Statue representing the Militia (armed civilian) at Lexington, MA.
Kickin’ some British butt eighteenth-century style.

In other words, the existence of the United States is due to the armed militia — private citizens, farmers and workmen, who eventually reached the limits of their patience with British rule, and spontaneously teamed up to kick them out. We can easily forget that the British military was the regular military of the United States at that time. It was not a “foreign invader.”

Chechen volunteer battalion, Donestk militia, 2014.

Despite the long list of complaints that comprises most of the Declaration of Independence, the British were, by twentieth-century standards, not very tyrannical in their rule over the Colonies. Tens of millions of American colonists did not disappear into gulags never to return. There was no forced starvation of millions such as Stalin imposed on Ukraine. There were no pyramids of skulls as in Cambodia. There was no “Cultural Revolution” as Mao imposed on China. The British were, even despite their flaws, one of the most principled and libertarian governments in the world. Yet, the creation story of the United States is that of the armed citizen resisting tyrannical governments and foreign invaders. It worked: the U.S. still around, and, despite its flaws, it has never been very tyrannical, and has never fallen to foreign invaders or Communist-like internal disruption.

Kurdish militia kicking some ISIS butt, 2015.

I think people sense that the U.S. is the last great fortress of liberty. If the U.S. falls, according to this view, so will Europe and many other places worldwide. I find that the idea of the armed U.S. citizen is highly popular among foreigners. They might not be too happy with the U.S. military dropping bombs here or there. But the U.S. citizen poses no threat to them, and has helped keep the government (and consequently, the military) in line.
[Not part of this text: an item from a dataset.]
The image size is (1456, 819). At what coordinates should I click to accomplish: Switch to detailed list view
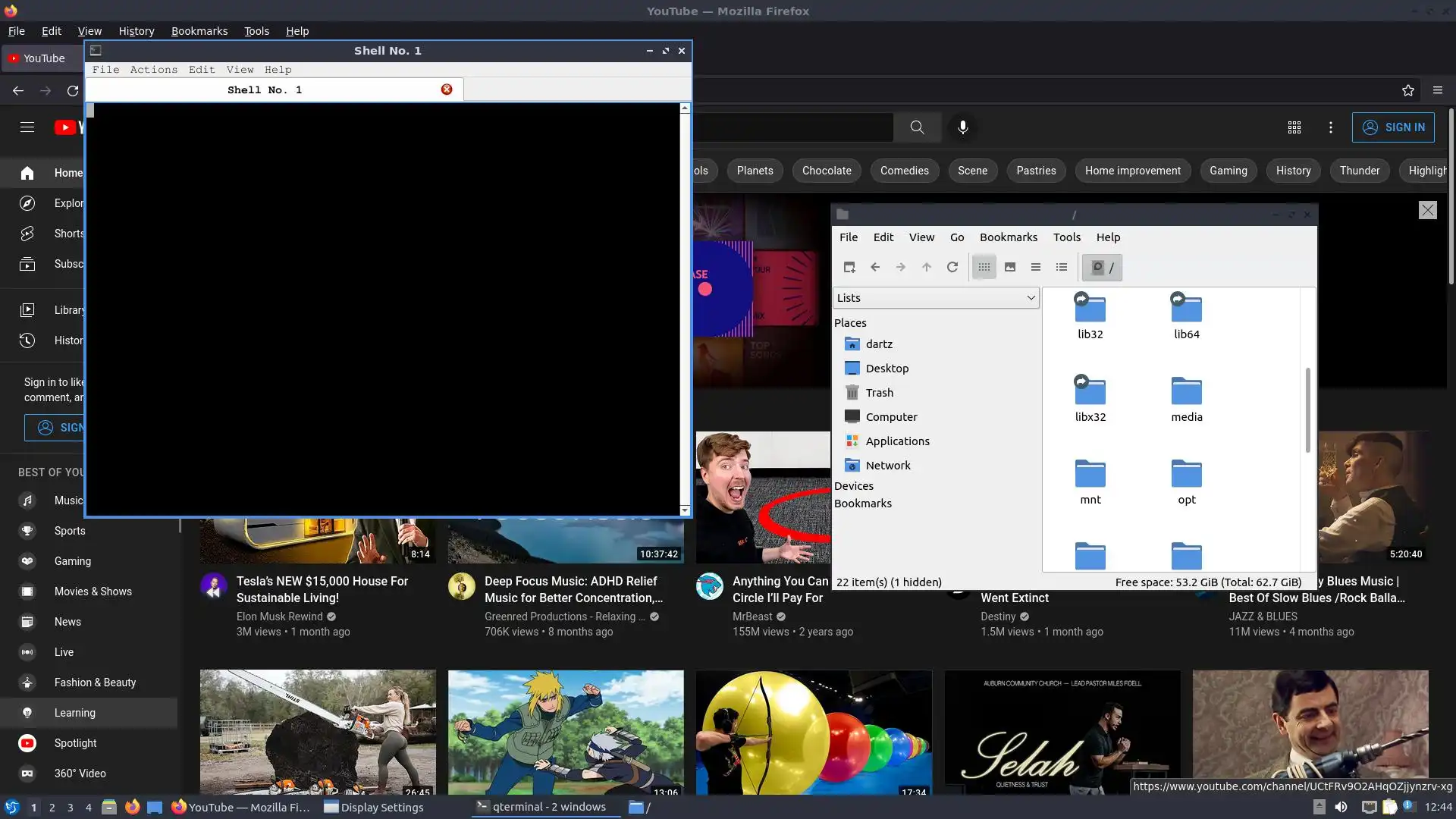point(1062,267)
The U.S. is in rather bad shape these days, and some think the flame of Western Civilization these days burns more brightly in Russia and perhaps some other parts of Eastern Europe, which have a memory of the Soviet era and (oddly enough) are less tolerant of Cultural Marxist degradation.

Donetsk militia, delivering a devastating defeat to the Ukraine regular army at the Debaltseve Cauldron, 2015.
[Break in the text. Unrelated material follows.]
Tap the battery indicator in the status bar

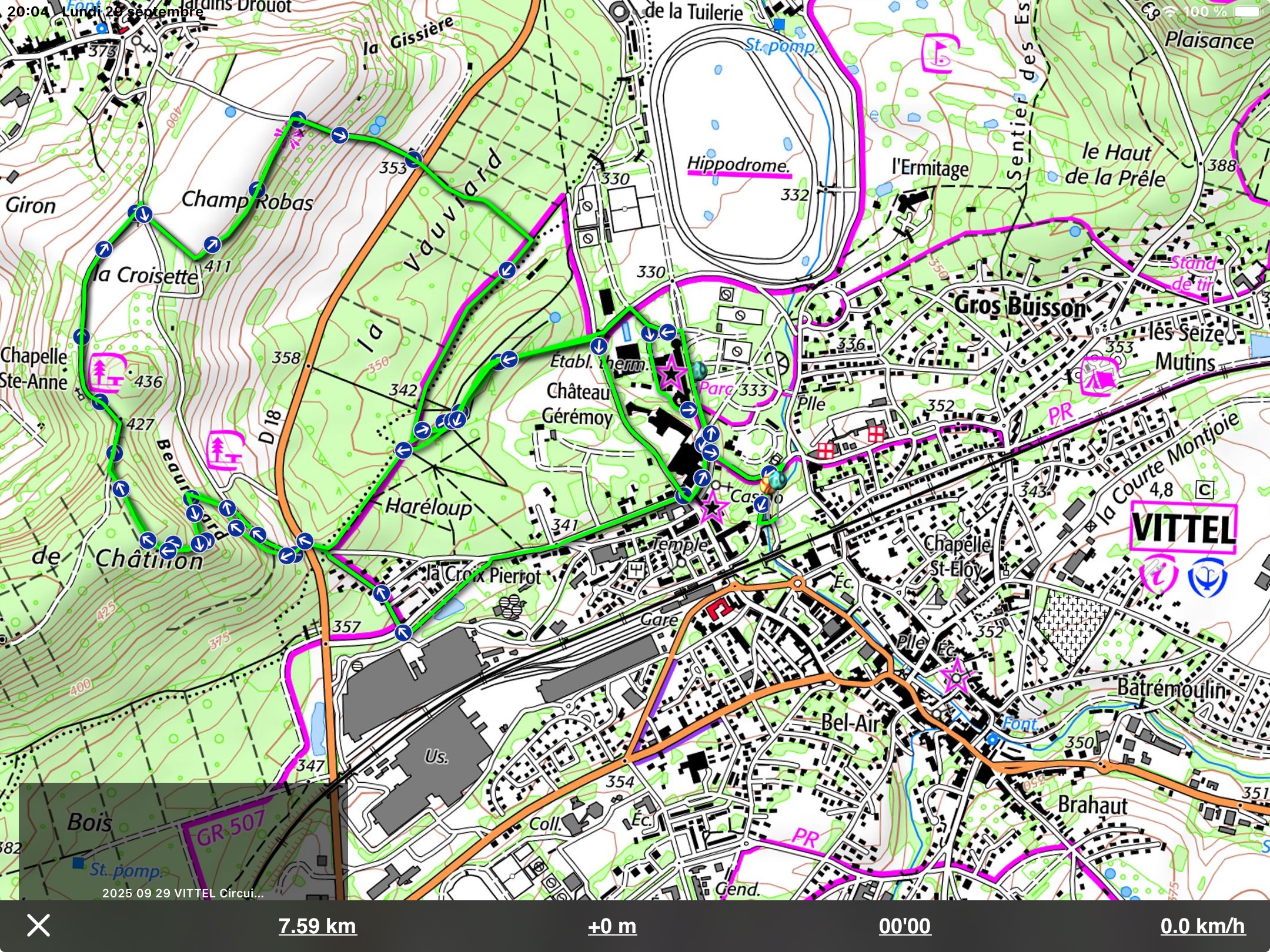[x=1248, y=12]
For the most part, the U.S. military (“standing army”) has not been a tool of tyranny over the people, as the Founders feared. But, that could change if the people were unarmed. The curious can look up Operation Jade Helm (2015), and all the related elements including FEMA camps, the involvement of WalMart, & etc.

Homicide rates have been falling for decades, and are now among the lowest in the last century. Perhaps, in the future, we will achieve a situation like Switzerland, where most adult males own military rifles, and the homicide rate is one-tenth of the U.S. today. That would be wonderful. It is also, as Switzerland demonstrates, possible.
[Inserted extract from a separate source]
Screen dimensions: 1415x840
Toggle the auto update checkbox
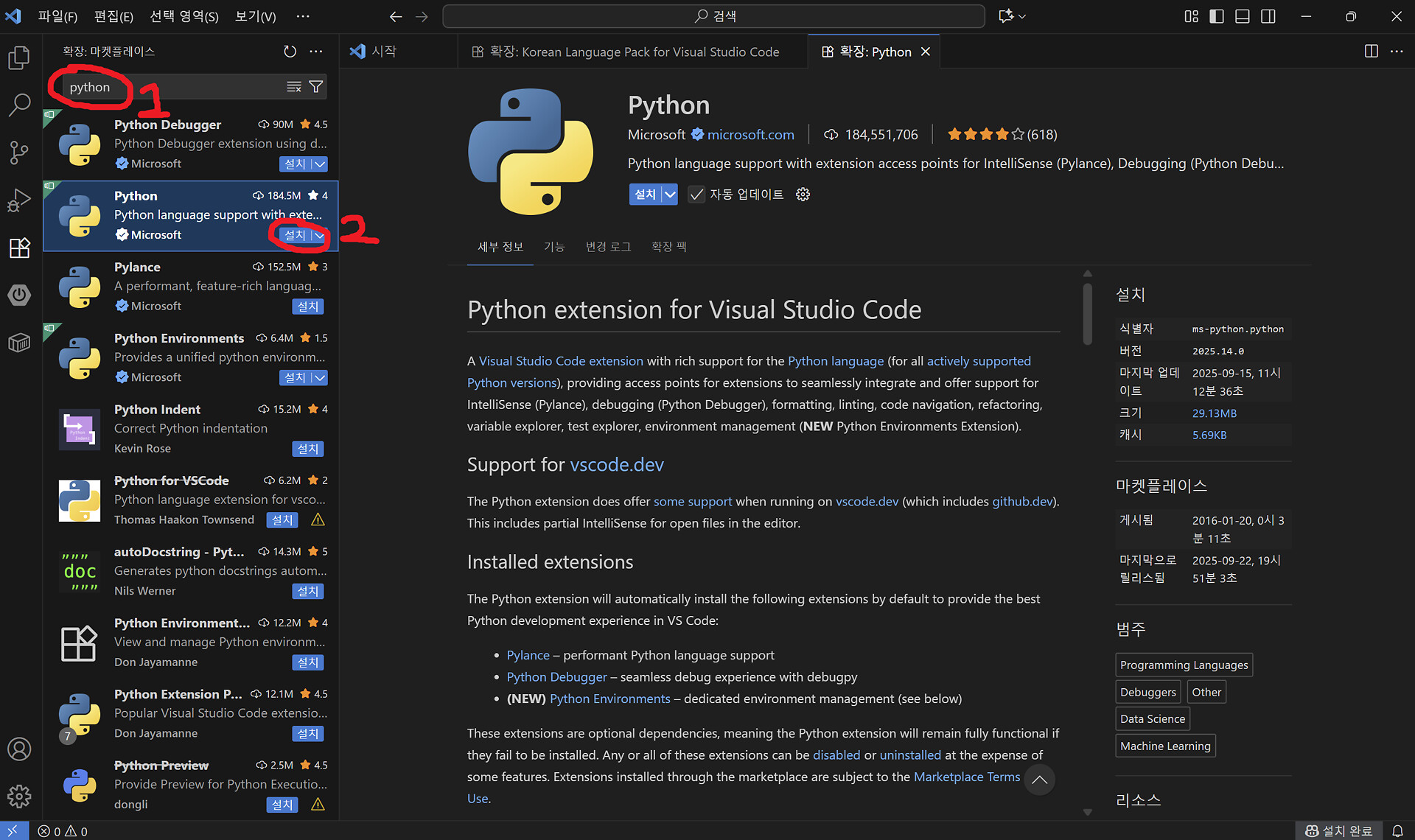click(x=696, y=195)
Swedish volunteers of the Kurdish militia, fighting ISIS in Iraq.
They might have to take back their own country soon.

For now, one of the most compelling reasons why we should defend the right to bear arms is because some people are so intent on attacking it. As we have seen in detail through this series, this does not make much sense from the standpoint of crime or even “mass shootings.” It appears that some organized group has a longstanding, decades-old agenda to deprive the American people of their Second Amendment protections, in particular the use of firearms that provide the most capability against a military-style opponent — a large, organized group, such as a criminal gang or group of bandits, a drug cartel, ISIS cell, local warlord, communist uprising, police force, or a state military, foreign or domestic. We can easily speculate why this might be so; and what might happen if they were successful.

Checkpoint, Donestk militia, 2014.
The Donetsk People’s Republic declared independence from Ukraine in 2014. It still stands.